**** Given information ****

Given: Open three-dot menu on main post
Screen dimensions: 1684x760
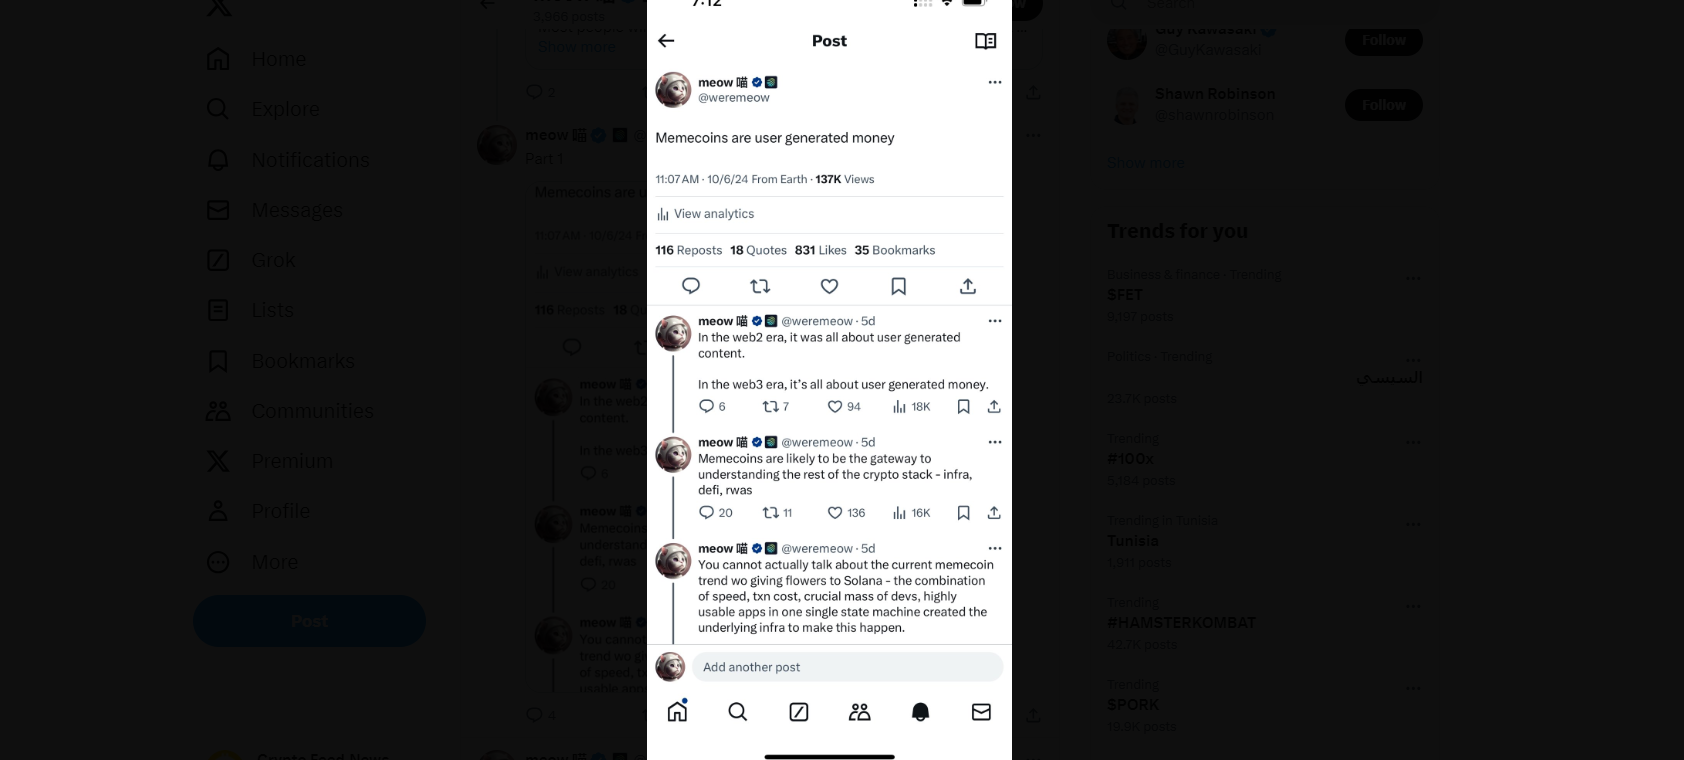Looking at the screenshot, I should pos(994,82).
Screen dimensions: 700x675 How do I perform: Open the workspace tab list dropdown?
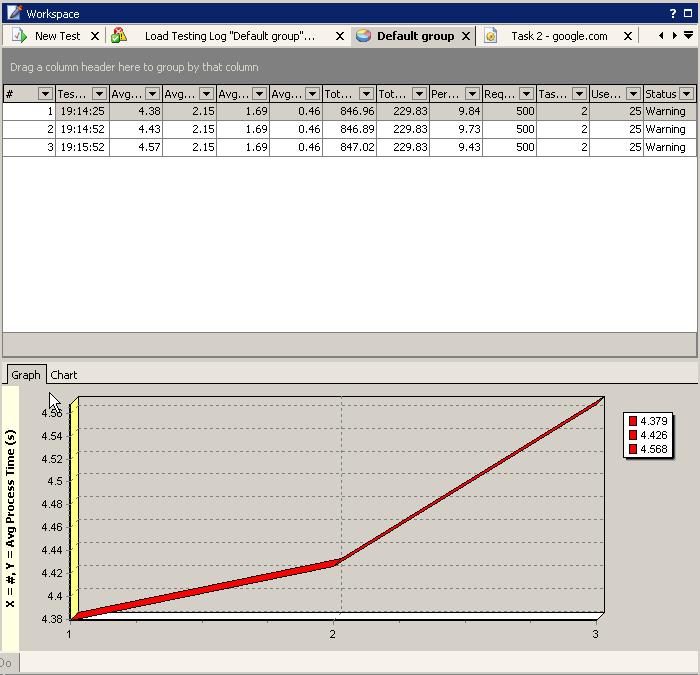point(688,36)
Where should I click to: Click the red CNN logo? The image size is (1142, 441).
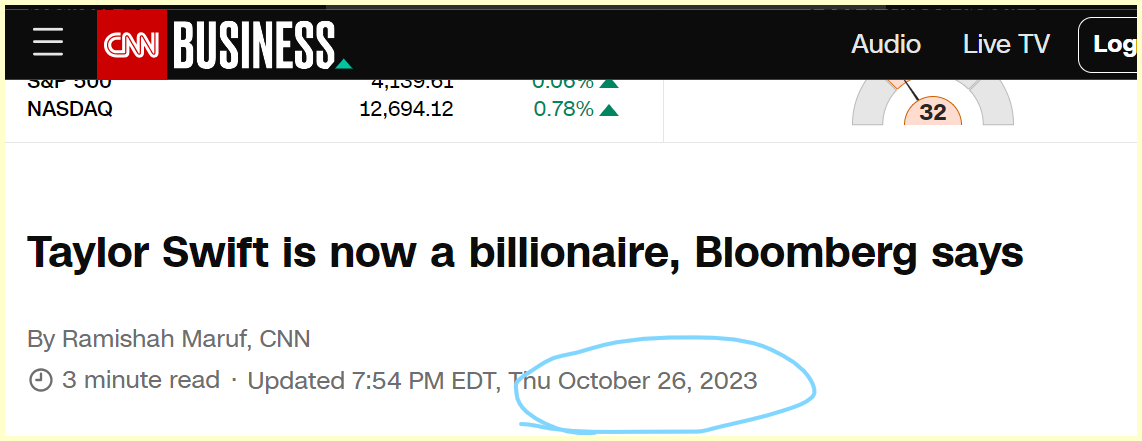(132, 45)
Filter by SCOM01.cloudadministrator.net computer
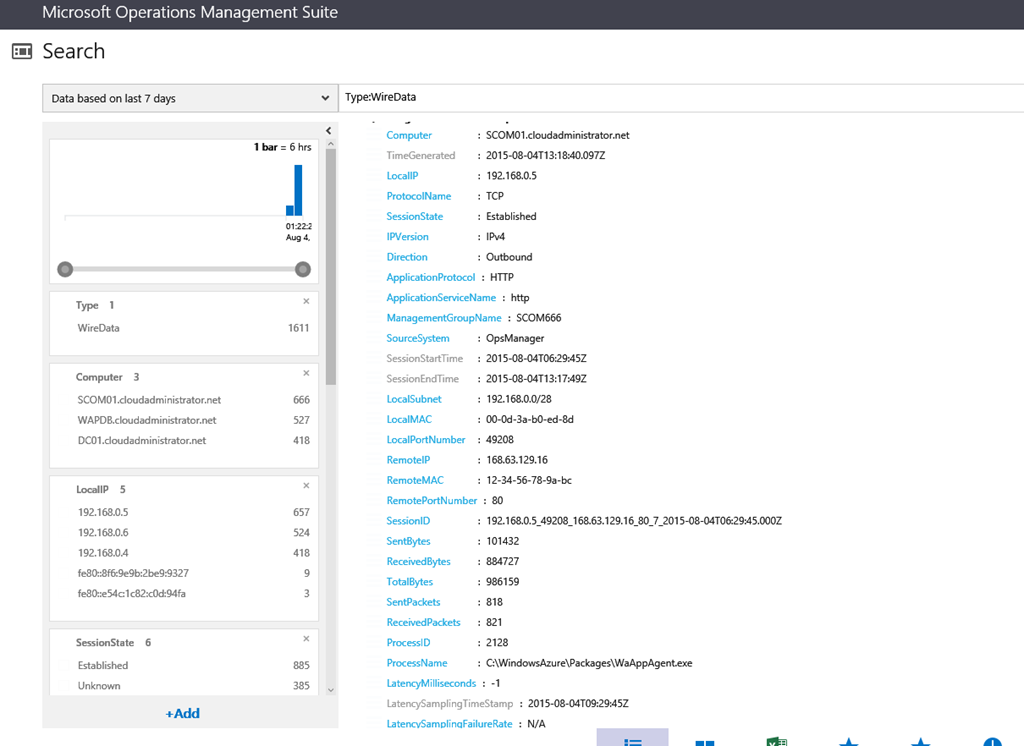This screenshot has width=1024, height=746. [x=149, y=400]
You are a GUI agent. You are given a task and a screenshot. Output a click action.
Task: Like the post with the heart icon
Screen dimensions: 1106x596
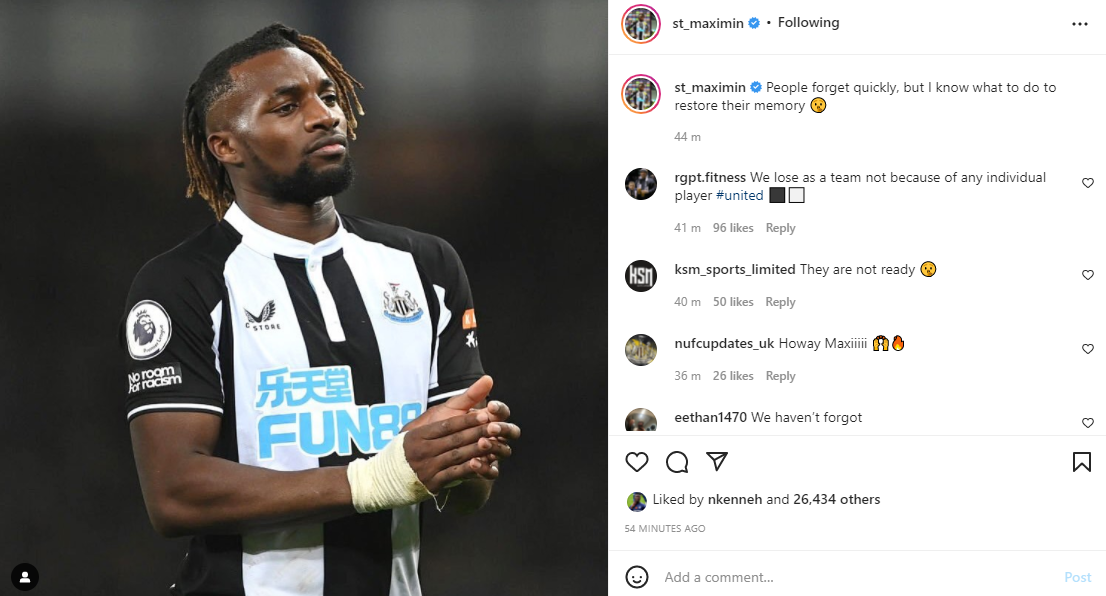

****

Goal — Copy out the text of all the items above word for word, leaving out the pictures.

Response to this task —
Given: Open three-dot menu on main post
Screen dimensions: 1684x760
Looking at the screenshot, I should pos(994,82).
Screen dimensions: 700x675 How do I perform: Open the workspace tab list dropdown?
point(688,36)
Where should I click to: Click the red CNN logo? The image size is (1142, 441).
(132, 45)
Filter by SCOM01.cloudadministrator.net computer
This screenshot has width=1024, height=746. [x=149, y=400]
You are a GUI agent. You are given a task and a screenshot. Output a click action.
Task: Like the post with the heart icon
Screen dimensions: 1106x596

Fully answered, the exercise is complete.